■ TEXT SECTION ■
***
Brian Taba, PhD
Learning: Axon Guidance
The ultimate goal is to make an artificial brain. The lab has had some success devising the first stage, the silicon retina, which includes thirteen different cell types, each of which had to be explicitly hardwired. Unfortunately, the human brain has something on the order of a trillion neurons, divided into a taxonomy of undetermined order, and we would rather not have to trace every circuit out by hand. We would like to derive a simple local design rule that can self-organize neural circuits automatically.
During development, the visual pathway wires axons from the retina to the thalamus and thence to visual cortex. Axons are guided to their destinations by growth cones at their ends. A growth cone is a labile amoeboid structure that extends and retracts finger-like filopodia in all directions, eventually settling on a particular direction by extending more filopodia on one side and retracting more from the other side. This navigation decision can be influenced by extracellular chemicals.
After making many biologically semi-plausible simplifying assumptions, I made a chip that implements a model of chemical-guided axon guidance. The premise is that presynaptic cells project growth cone-tipped axons to activate postsynaptic targets. Active postsynaptic cells release a diffusive guidance chemical called neurotropin into the environment, which attracts simultaneously active growth cones. The growth cones of temporally coactive presynaptic cells tend to congregate in postsynaptic space, since growth cones can cooperate to trigger neurotropin release and therefore neurotropin is maximized when all the growth cones that are active at the same time are exciting the same place.
The eventual goal is to cascade neuromorphic chips obeying this sort of plasticity rule so that the system will automatically wire itself without explicit designer specification for each point-to-point connection. An example of such a system might include two silicon retinae and one neurotropin chip, which would take the two inputs and segregate ocular dominance columns, topographic maps, and orientation selective receptive fields.
I sent out a chip, Neurotrope1, that implements a neurotropic model of developmental plasticity. After two years of testing it finally resembles a working project. Here's an animation that sums up just about everything.
The top row of the animation is the stimulus protocol. The retinal ganglion cell array is on the left and the target neuron array on the right. To generate input correlations I activate contiguous patches in the retinal plane centered on random cell bodies (red). This activity is transmitted through the connectivity matrix (center) to the corresponding growth cones. In a working system, the active growth cones will cluster together in the target plane the same way their cell bodies are clustered in the retinal plane. I define an error measure for a given retinal cell (red) as the average distance in the target plane between its growth cone and the growth cones of its three nearest retinal neighbors (green).
The bottom row of the animation shows the state of the topographic projection. The retinal plane (left) is topographically stained. This dye is carried from the cell body through the axon to the growth cone, creating a much sloppier color map in the target plane (right). Repeated patch presentation refines the color continuity. In a perfectly topographic projection, these maps would be identical.
Here's a little more about the project history behind Neurotrope1.
More recently, I've been trying to characterize the factors that limit growth cone guidance in this system. The figure below shows the effect of varying the neurotropin diffusion radius on supervised topographic map refinement.
In this set of experiments, a fixed topographic synaptic projection supervises the topographic refinement of a dynamic growth cone population. Each mobile growth cone is paired with an immobile synapse and both axon terminals are simultaneously activated, triggering neurotropin release and attracting the growth cone toward the synapse. By varying an analog bias called Viuptake, I can control the diffusivity of released neurotropin. Increasing Viuptake decreases the neurotropin diffusion radius, affecting the ability of a synapse to attract its growth cone. Large diffusion radii permit weak attraction of distant growth cones; short diffusion radii permit strong attraction of nearby growth cones. The optimal diffusion radius balances signal strength against signal range.
***
■ INFORMATION GIVEN ■
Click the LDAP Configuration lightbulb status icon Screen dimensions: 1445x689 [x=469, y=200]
***
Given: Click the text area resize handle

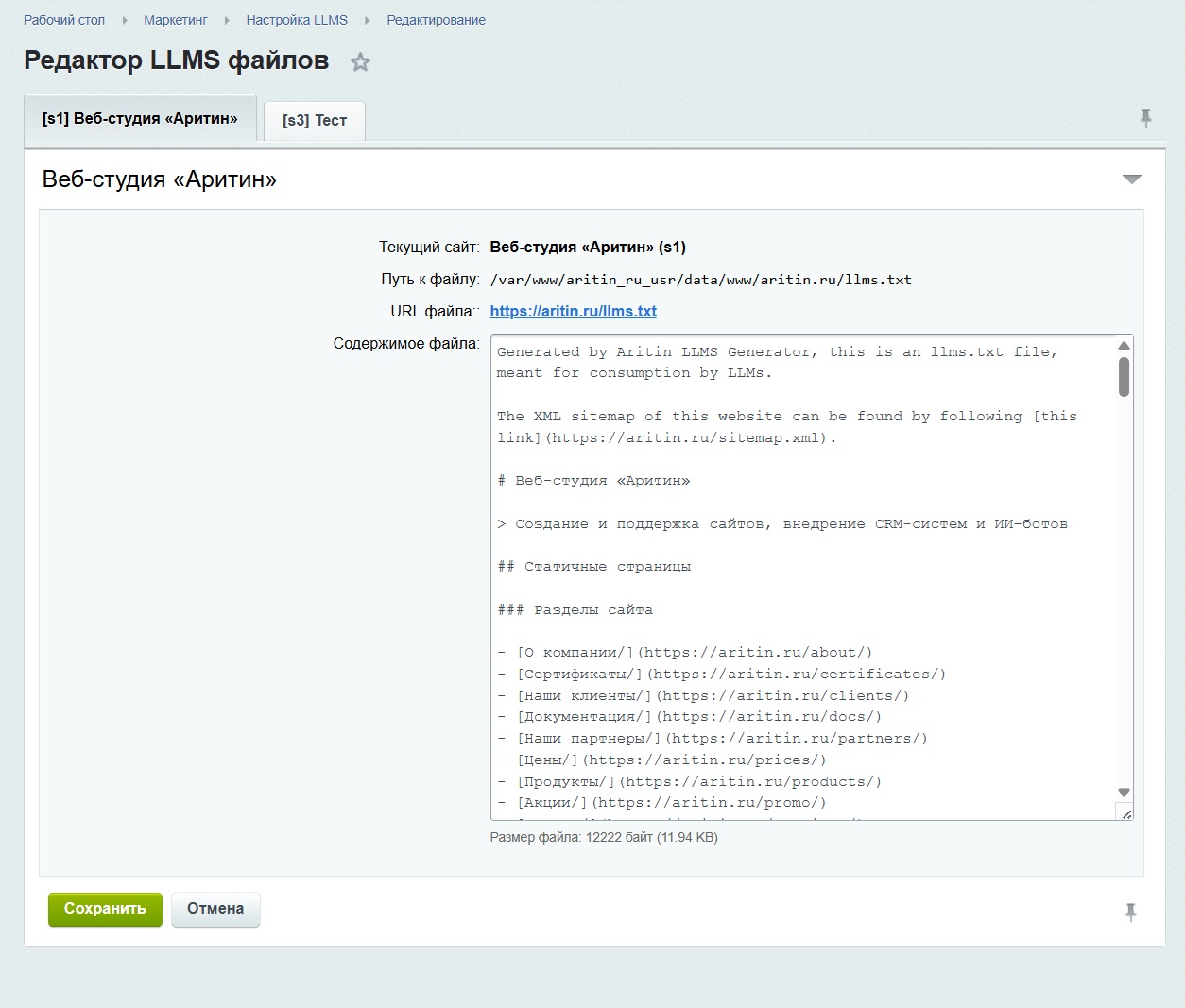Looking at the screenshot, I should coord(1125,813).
***
■ TASKS ■
**1.** From the axon guidance text, copy the passage from "The bottom row" to "topographic map refinement." word for word.
**2.** Translate this sentence from the axon guidance text into Spanish: "Axons are guided to their destinations by growth cones at their ends."
**3.** According to the axon guidance text, how many different cell types does the silicon retina include?

■ ANSWER SECTION ■
**1.**
The bottom row of the animation shows the state of the topographic projection. The retinal plane (left) is topographically stained. This dye is carried from the cell body through the axon to the growth cone, creating a much sloppier color map in the target plane (right). Repeated patch presentation refines the color continuity. In a perfectly topographic projection, these maps would be identical.
Here's a little more about the project history behind Neurotrope1.
More recently, I've been trying to characterize the factors that limit growth cone guidance in this system. The figure below shows the effect of varying the neurotropin diffusion radius on supervised topographic map refinement.

**2.** Los axones son guiados hacia sus destinos por los conos de crecimiento situados en sus extremos.

**3.** Thirteen.